**Your assignment:** From the entries that follow, reproduce exactly and only the lines from the line with "The width and height of the screenshot is (1280, 630)." to the line with "Given: Open the", endpoints included.

**Data for this exercise:**
+--
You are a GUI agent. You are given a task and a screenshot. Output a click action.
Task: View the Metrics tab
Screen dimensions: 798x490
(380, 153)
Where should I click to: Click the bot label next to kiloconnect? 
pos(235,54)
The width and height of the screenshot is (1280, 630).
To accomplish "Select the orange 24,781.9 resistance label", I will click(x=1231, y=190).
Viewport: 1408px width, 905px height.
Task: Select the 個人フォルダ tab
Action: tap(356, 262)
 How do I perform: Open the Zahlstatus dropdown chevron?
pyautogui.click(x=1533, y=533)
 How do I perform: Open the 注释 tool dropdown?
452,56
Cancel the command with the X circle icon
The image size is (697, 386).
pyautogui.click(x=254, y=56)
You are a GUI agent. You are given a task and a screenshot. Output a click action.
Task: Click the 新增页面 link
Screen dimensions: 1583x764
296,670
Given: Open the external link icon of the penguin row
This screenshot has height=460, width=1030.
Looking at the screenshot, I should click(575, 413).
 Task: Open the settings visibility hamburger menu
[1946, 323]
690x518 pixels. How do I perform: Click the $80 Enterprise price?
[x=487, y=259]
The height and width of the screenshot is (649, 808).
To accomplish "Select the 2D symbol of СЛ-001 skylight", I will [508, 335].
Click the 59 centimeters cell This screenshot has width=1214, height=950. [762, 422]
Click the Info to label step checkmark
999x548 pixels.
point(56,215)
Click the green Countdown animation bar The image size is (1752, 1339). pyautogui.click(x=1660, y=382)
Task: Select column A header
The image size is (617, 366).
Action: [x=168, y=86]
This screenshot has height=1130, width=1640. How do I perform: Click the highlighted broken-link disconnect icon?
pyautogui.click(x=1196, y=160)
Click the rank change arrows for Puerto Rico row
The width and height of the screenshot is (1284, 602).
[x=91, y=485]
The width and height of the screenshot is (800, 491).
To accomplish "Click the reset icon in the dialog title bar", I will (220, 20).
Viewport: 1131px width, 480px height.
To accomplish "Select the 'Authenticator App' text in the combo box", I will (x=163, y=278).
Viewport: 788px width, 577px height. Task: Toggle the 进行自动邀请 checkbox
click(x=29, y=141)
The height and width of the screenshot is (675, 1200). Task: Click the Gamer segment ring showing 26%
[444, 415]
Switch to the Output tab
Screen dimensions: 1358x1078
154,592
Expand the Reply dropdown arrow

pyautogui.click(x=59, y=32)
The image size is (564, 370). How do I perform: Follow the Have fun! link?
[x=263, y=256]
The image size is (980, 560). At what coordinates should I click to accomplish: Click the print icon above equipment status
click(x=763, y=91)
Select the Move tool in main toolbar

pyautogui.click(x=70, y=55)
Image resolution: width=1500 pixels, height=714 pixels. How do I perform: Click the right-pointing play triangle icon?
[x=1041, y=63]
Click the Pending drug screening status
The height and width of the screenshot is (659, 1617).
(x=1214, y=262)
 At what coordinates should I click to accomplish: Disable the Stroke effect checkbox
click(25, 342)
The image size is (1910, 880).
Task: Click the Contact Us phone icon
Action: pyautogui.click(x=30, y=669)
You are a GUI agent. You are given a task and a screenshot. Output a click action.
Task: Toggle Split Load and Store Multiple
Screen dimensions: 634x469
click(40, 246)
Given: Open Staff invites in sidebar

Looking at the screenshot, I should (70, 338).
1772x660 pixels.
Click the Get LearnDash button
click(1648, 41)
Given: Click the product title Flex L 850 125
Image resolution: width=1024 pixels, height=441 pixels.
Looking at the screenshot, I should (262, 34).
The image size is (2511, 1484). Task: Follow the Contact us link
+--
**Response:**
The width and height of the screenshot is (1280, 630).
To accomplish "Select the orange 24,781.9 resistance label", I will click(x=1231, y=190).
Viewport: 1408px width, 905px height.
Task: Select the 個人フォルダ tab
Action: tap(356, 262)
 How do I perform: Open the Zahlstatus dropdown chevron?
pyautogui.click(x=1533, y=533)
 How do I perform: Open the 注释 tool dropdown?
452,56
Cancel the command with the X circle icon
The image size is (697, 386).
pyautogui.click(x=254, y=56)
You are a GUI agent. You are given a task and a screenshot. Output a click action.
Task: Click the 新增页面 link
Screen dimensions: 1583x764
296,670
Given: Open the external link icon of the penguin row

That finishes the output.